# should I buy a friend?



## LolaRose2010 (Mar 28, 2011)

Hello Eeveryone,
today i brought home a grey cockatiel from the pet shop- i really wanted one from a breeder but couldnt find any close by!.. shes been very quiet, has not eaten or drunk an water yet, uno she must be still scared to death wondering were the hell she is. The lady in the pet shop told me shes far from tame and is very vicious, i wont lie this did put me off a bit as i have a 2 year old but know like with most animals it will take a long time but im willing to wait till shes ready for any contact-its only day 1 after all! but as she was with around 5 other cockatiels i was maybe wondering if she might be happier with a budgie the cage will be big enough for two but im unsure of how to do so.. are budgies good with cockatiels from anyones own experience ? im sorry for such i long question i got carried away!! but any help would be great thank you!!


----------



## Bullymastiff (May 6, 2010)

I wouldnt get any others just yet.....especially if you want the bird to become tame. 
She is still settling, give her time. 
I have hand tamed a few birds and found the best way is to leave them a day or two in peace with just chatting to them, then in the evening (for some reason they seem more receptive in the evening!) put your hand in the cage (not close to the bird) for about 10 minutes (it kills your arm lol but worth it), each evening move your hand closer and closer, if the bird flaps and gets scared, back off. 
Then move on to having food to offer, sunflower seeds, millet sprays, etc. 
soon enough they should take food from you, then your getting somewhere! 

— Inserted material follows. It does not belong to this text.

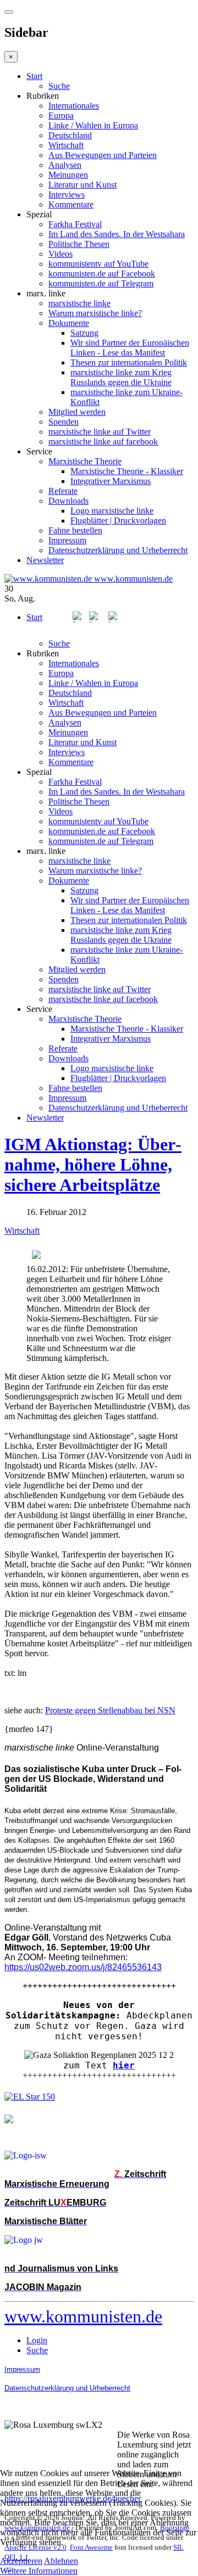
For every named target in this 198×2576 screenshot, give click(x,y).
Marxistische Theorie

It can take a month or so.


----------



## LolaRose2010 (Mar 28, 2011)

thank you this helps alot! she was very jumpy any sudden movements from my son & she was flapping everywere poor thing but shes calmed down alot (sleeping atm!) i will take on what you've said thanks again!


----------



## Bullymastiff (May 6, 2010)

LolaRose2010 said:


> thank you this helps alot! she was very jumpy any sudden movements from my son & she was flapping everywere poor thing but shes calmed down alot (sleeping atm!) i will take on what you've said thanks again!


Its a softly softly approach with birds and it could take some time, but taking it slow is worth it because they trust you more in the end.
Good Luck 
she will soon get used to the sights and sounds of your house, just give her time to work everything out and realise its not scary after all 
Birds are funny alot of mine even when i put a new toy in it would take them 3 days to stop giving it the evil eye and play with it


----------



## poohdog (May 16, 2010)

It sounds like an aviary bird to me and not pet material...It might tame eventually but sounds very stressed.
If it refuses food and drink take it back or it won't last long.


----------



## LolaRose2010 (Mar 28, 2011)

poohdog said:


> It sounds like an aviary bird to me and not pet material...It might tame eventually but sounds very stressed.
> If it refuses food and drink take it back or it won't last long.


Thnks for this advise i wouldnt of known that at all. 
today shes been in her food bowl twice n looks like shes had a nibble of her treat stick during the night:001_smile:, ive only seen her go to the water once but il be keeping a close eye on her! 
thank you for both your comments!


----------



## feathered bird lover (May 23, 2011)

hi, sounds as if you have some good advice here. let us know how you get on. i have a 15yr old male white faced cockateil and a 19 month old female kakarikis, small parrot. both were really fast at settling in i'm glad to say. 

we also have a 6yr old lurcher and all get on really well. 

good luck and don't give up, birds are fantastic company once you earn their trust. ttfn


----------